When I got to Tony Momoh’s office, he told me he was opposed to my appointment. When I got back to my house, many cars were parked because my sack in Guardian generated so many feelings. There was jubilation in my house when I arrived because Daily Times was big. I was earning the same amount as Ernest Shonekan earned as the Managing Director of UAC.
At the time you left Daily Times, you were in your early 40s. You went ahead to achieve success with Tanus Communications. That is quite amazing, especially when people with such experiences either go into obscurity or retire into penury. How were you able to achieve that?
It was tough. Our turnover when I started printing books for state governments was massive. I do a lot of printing jobs for state governments and agencies. We are still in business. I told myself I was going to start a company and nobody was going to fire me again. The Tanus story is in my book.
I had people who turned their back on me. I had people like John Edozien, who I told I wanted to print his company’s calendars. He said he would give me the job and at the same time, I should become his media consultant. He said that was what I should be doing with my media background.
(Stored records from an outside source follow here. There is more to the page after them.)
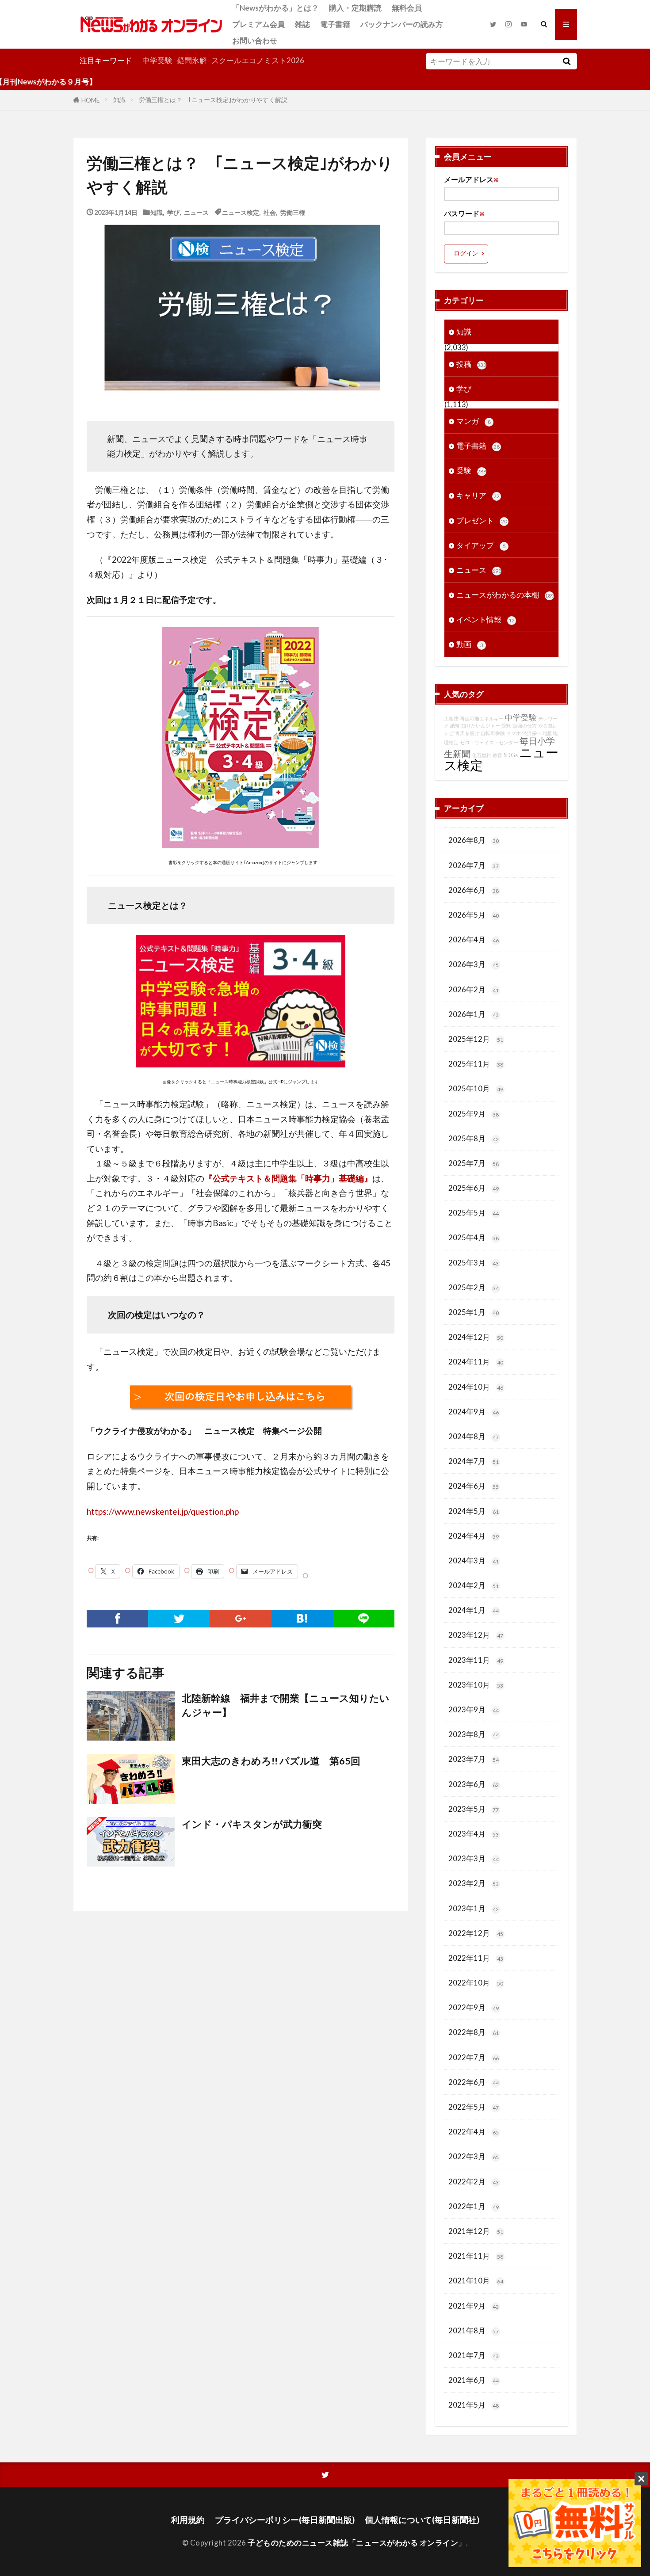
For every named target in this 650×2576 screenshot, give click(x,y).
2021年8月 (473, 2330)
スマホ (513, 733)
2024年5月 (473, 1511)
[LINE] (363, 1618)
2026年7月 (473, 865)
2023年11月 (475, 1660)
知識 (119, 99)
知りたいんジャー (480, 725)
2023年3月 (473, 1858)
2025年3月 (473, 1262)
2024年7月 (473, 1461)
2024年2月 (473, 1585)
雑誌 (302, 24)
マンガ (473, 421)
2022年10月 (475, 1982)
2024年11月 (475, 1361)
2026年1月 (473, 1014)
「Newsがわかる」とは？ (275, 7)
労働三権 (292, 212)
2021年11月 (475, 2255)
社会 (270, 212)
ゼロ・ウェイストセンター (489, 742)
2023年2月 (473, 1883)
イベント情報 (485, 619)
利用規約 (188, 2520)
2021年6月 (473, 2380)
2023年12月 (475, 1634)
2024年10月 (475, 1386)
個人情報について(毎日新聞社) (422, 2520)
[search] (566, 61)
At that point, I said I would explore the world of media consultancy. From there, I became a consultant for Union Bank, AfriBank, and others. It goes back to what I had said about being nice to people. As Managing Director of Daily Times, I used my position to help people. Some of these people were victims of injustice.
And helping them turned out to be helpful to me when I left the Daily Times. I started printing calendars and diaries for companies, which was a big business at the time. The story here is that you must be nice to people.
It doesn’t cost anything to be nice because life is too short. I could have used the position to destroy lives. My business picked up quickly through the help I got from being nice to people. I also owe it to discipline. I don’t live above my means.